## Data shown
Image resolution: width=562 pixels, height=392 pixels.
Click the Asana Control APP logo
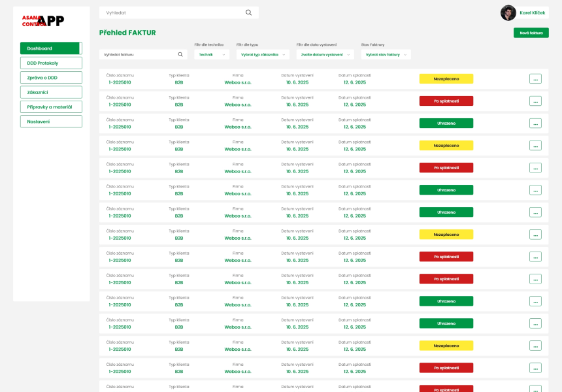tap(43, 21)

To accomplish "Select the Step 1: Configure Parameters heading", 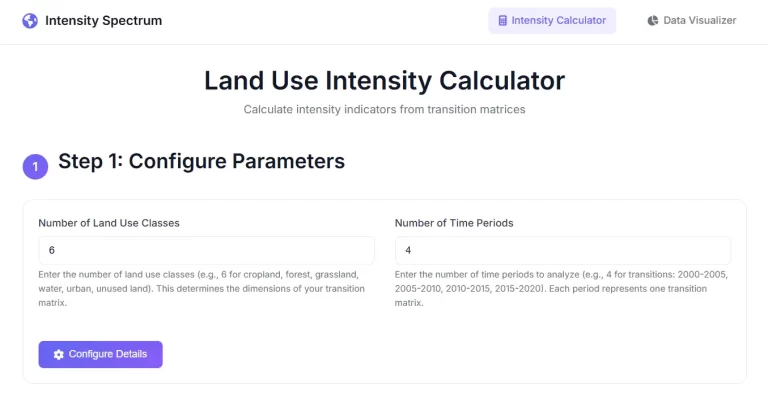I will pyautogui.click(x=201, y=161).
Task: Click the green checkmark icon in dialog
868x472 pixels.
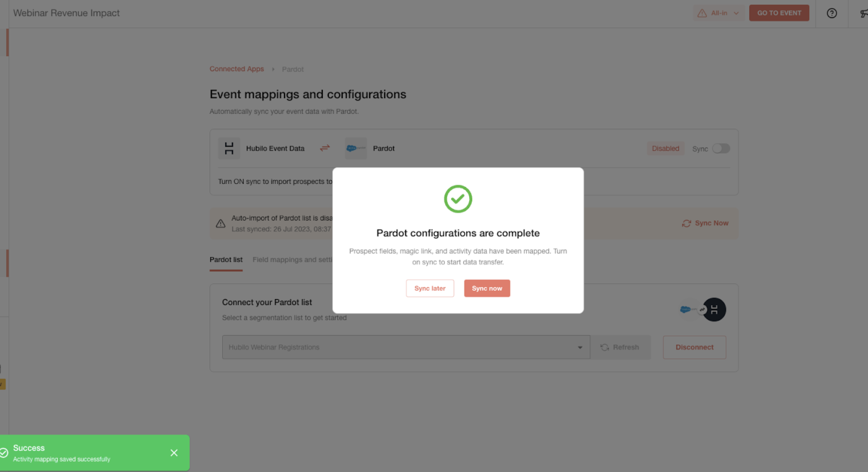Action: (458, 199)
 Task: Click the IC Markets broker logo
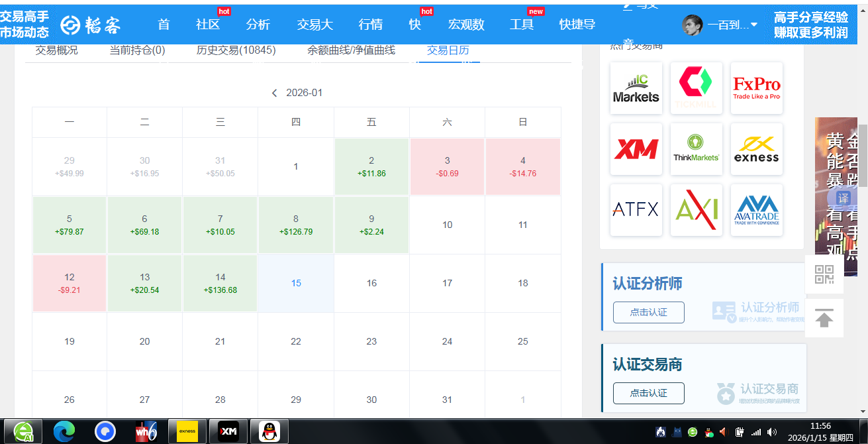click(636, 88)
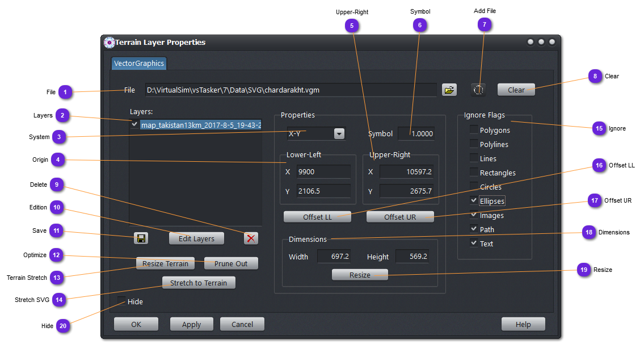Click the Resize Terrain button
Image resolution: width=644 pixels, height=344 pixels.
pyautogui.click(x=165, y=263)
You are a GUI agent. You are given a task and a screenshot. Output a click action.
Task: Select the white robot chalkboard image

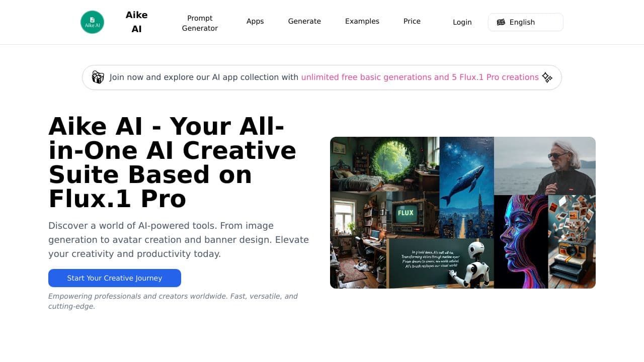(441, 263)
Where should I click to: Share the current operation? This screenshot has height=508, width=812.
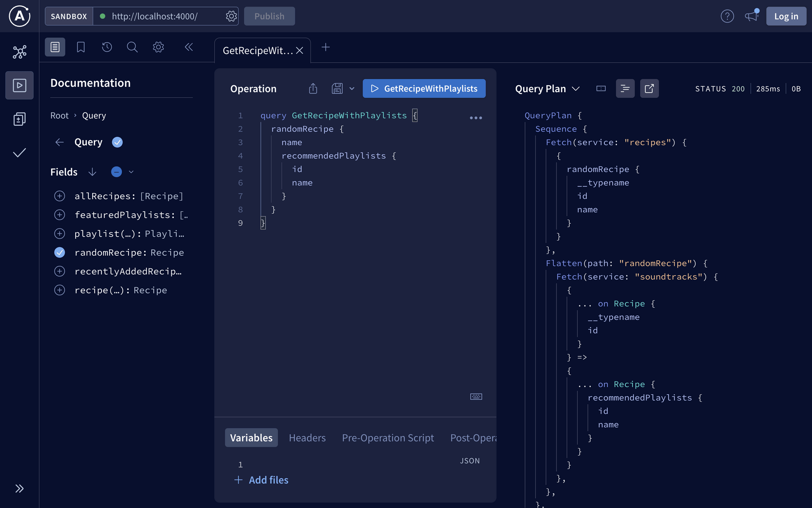coord(313,88)
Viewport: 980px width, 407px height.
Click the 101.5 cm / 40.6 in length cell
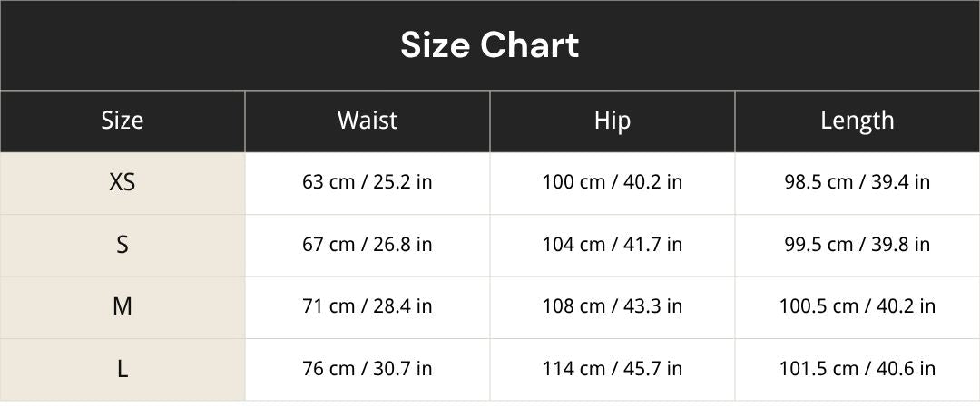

## Task objective
Rewrite everything from the line containing "Task: Click the green" down to the end of the material, replacing "screenshot" with "screen capture" and leaving all else unchanged. Omit the pictures from your answer.

## Reply
Task: Click the green checkmark icon in dialog
868x472 pixels.
Action: (458, 199)
 Task: Click the IC Markets broker logo
click(636, 88)
Click the Resize Terrain button
Image resolution: width=644 pixels, height=344 pixels.
pyautogui.click(x=165, y=263)
You are a GUI agent. You are given a task and a screen capture. Output a click action.
Task: Select the white robot chalkboard image

(441, 263)
Where should I click to: Share the current operation? This screen capture has height=508, width=812.
coord(313,88)
Viewport: 980px width, 407px height.
Click the 101.5 cm / 40.6 in length cell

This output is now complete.